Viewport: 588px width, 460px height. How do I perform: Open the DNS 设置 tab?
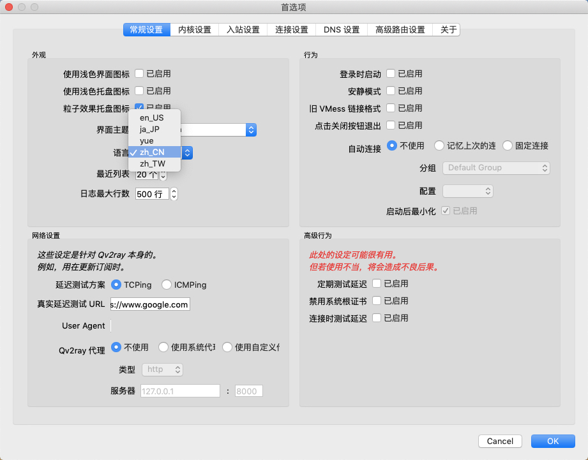(x=342, y=30)
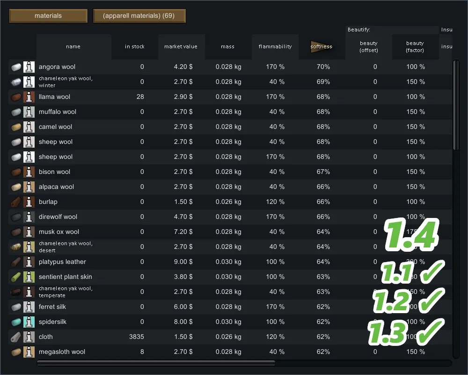The height and width of the screenshot is (375, 468).
Task: Click the apparell materials (69) button
Action: [x=139, y=16]
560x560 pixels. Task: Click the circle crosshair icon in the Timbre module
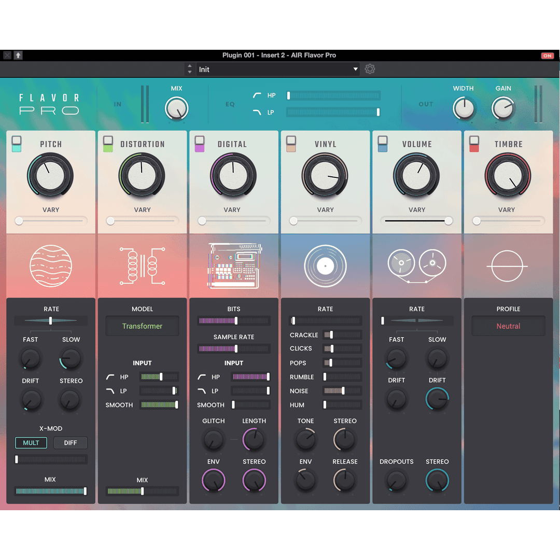508,266
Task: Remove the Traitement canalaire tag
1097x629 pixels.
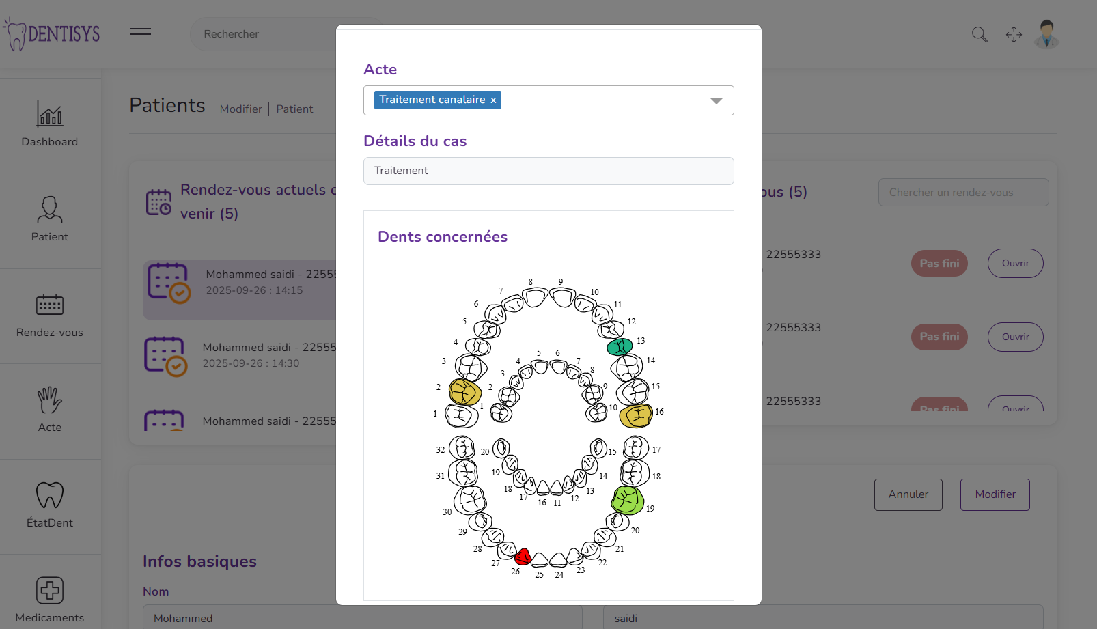Action: coord(493,100)
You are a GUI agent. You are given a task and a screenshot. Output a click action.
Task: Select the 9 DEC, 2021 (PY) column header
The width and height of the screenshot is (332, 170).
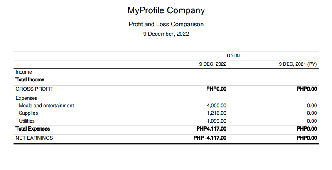(298, 64)

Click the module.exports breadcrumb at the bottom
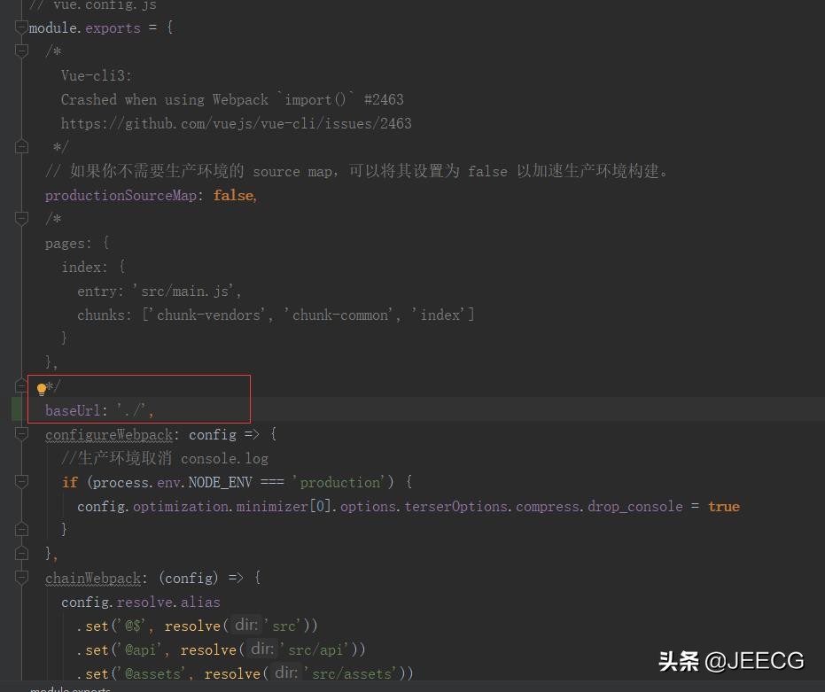[69, 689]
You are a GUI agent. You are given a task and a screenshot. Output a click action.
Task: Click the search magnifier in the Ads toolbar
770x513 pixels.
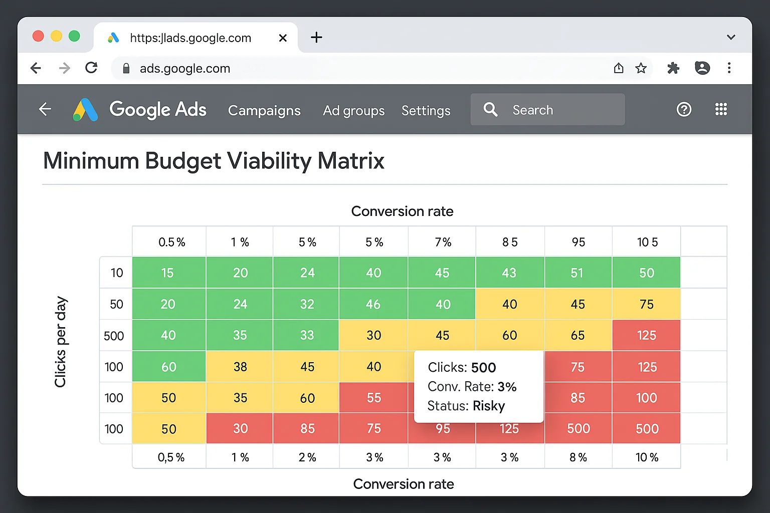click(490, 109)
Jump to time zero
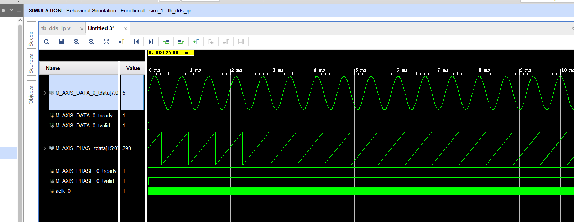574x222 pixels. pyautogui.click(x=136, y=42)
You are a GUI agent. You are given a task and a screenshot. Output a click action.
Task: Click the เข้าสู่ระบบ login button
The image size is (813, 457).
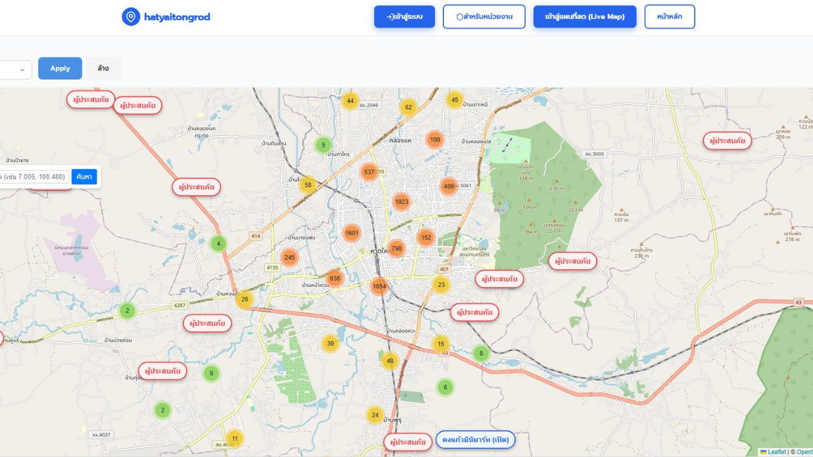click(x=404, y=17)
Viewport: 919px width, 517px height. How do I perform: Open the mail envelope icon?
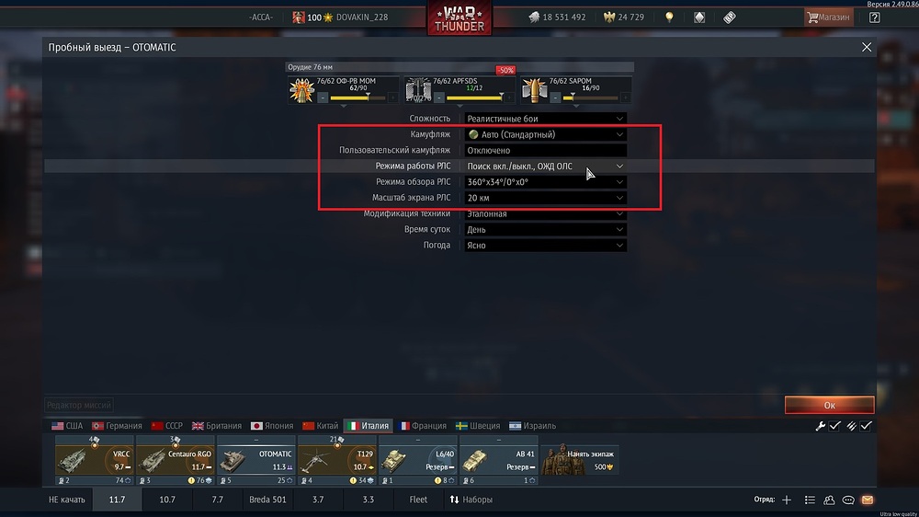pos(868,500)
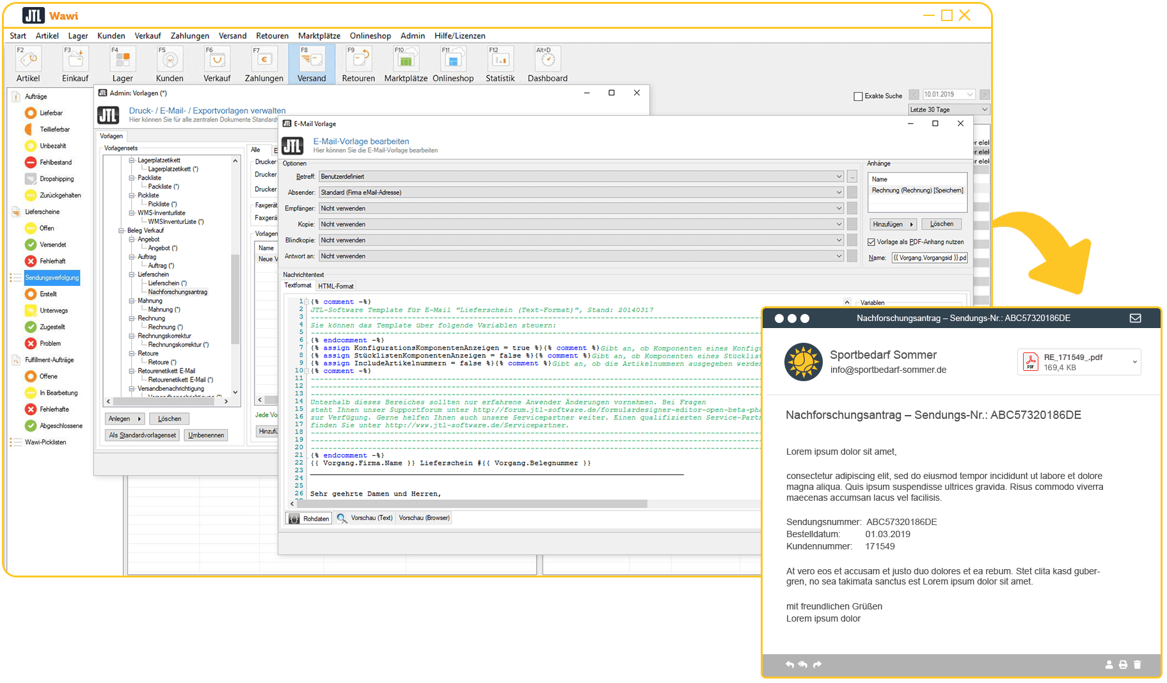Open the Marktplätze toolbar icon
1167x683 pixels.
coord(406,60)
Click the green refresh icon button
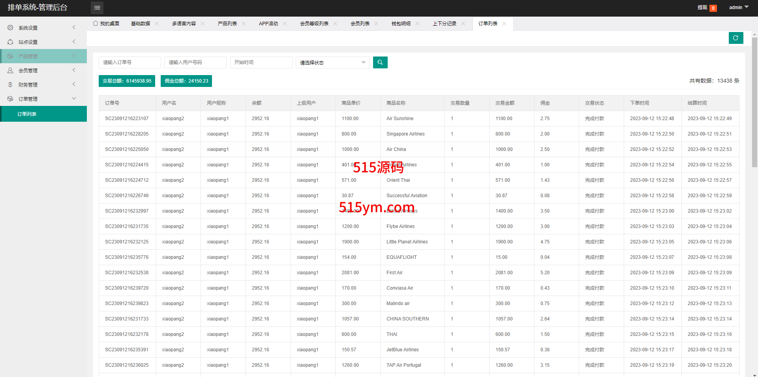 [735, 38]
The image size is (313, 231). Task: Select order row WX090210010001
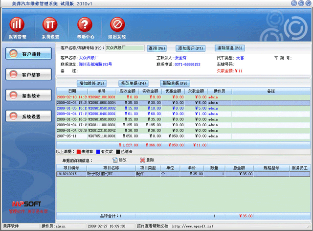click(x=102, y=97)
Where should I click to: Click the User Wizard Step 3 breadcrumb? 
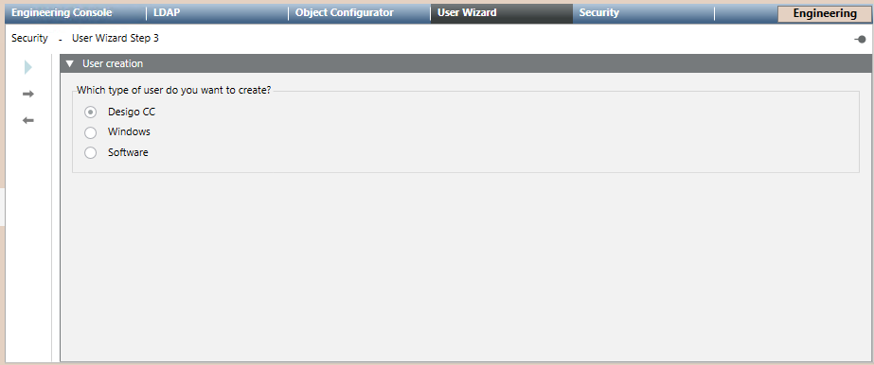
----------
Extract the rows starting with the line that contains "The image size is (313, 231)." and going on through the end of the rows, both ends included, and copy them verbatim. Leave the pictures out of your answer.

- Result of the task:
The image size is (313, 231). Task: Select order row WX090210010001
click(x=102, y=97)
Where should I click to: Click the User Wizard Step 3 breadcrumb? 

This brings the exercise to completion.